▶ **Stated goal**
Convert the records below into a Markdown table with the columns "Row" and "Text," numbering each line and skipping any blank lines. Leave the pictures out of the table.

[Records from a pointing dataset]
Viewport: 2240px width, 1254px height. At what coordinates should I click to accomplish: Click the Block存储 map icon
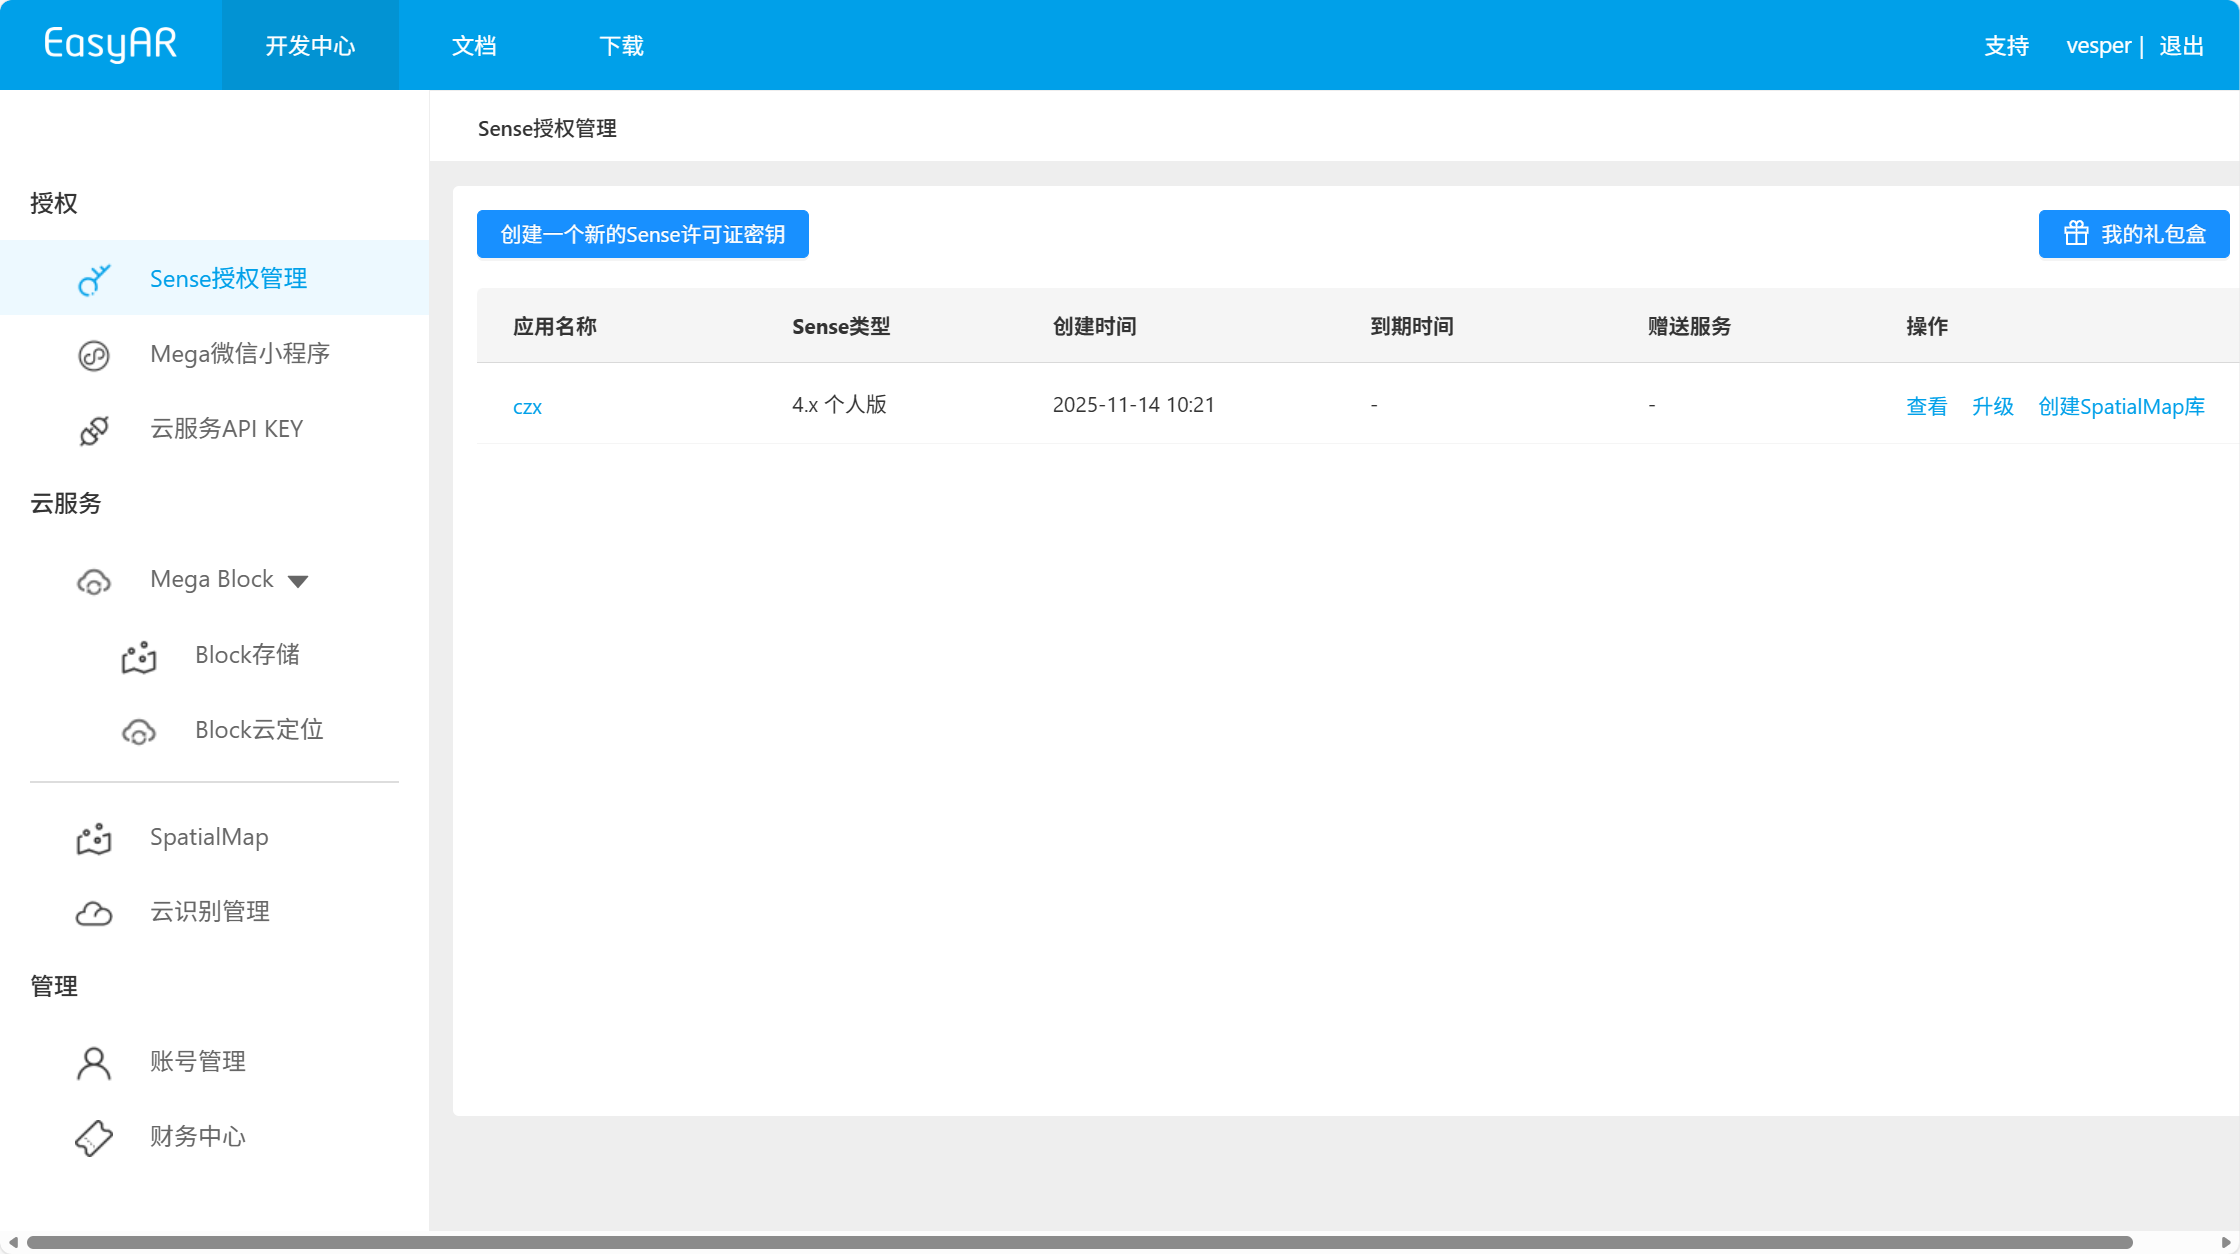pyautogui.click(x=139, y=657)
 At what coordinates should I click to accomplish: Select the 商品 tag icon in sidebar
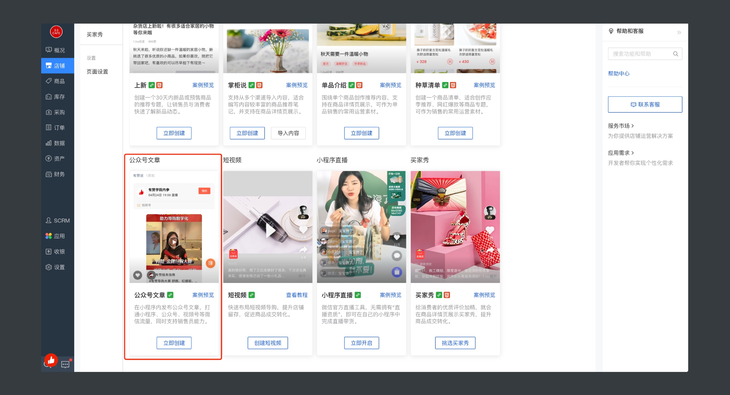[x=48, y=81]
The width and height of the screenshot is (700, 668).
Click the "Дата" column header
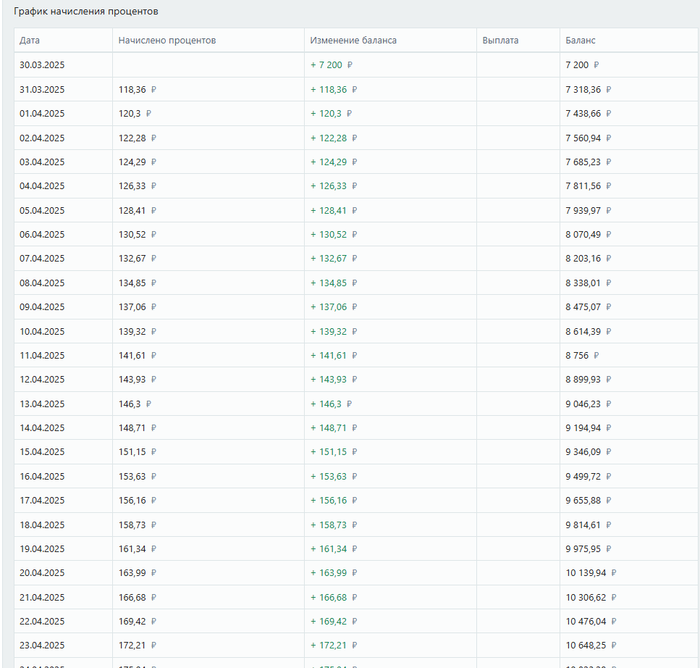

▶ **Written answer**
| Row | Text |
|---|---|
| 1 | Viewport: 2240px width, 1254px height. At what coordinates should I click to accomplish: Click the Block存储 map icon |
| 2 | pyautogui.click(x=139, y=657) |
| 3 |  At what coordinates should I click to accomplish: Select the 商品 tag icon in sidebar |
| 4 | [x=48, y=81] |
| 5 | The width and height of the screenshot is (700, 668). |
| 6 | Click the "Дата" column header |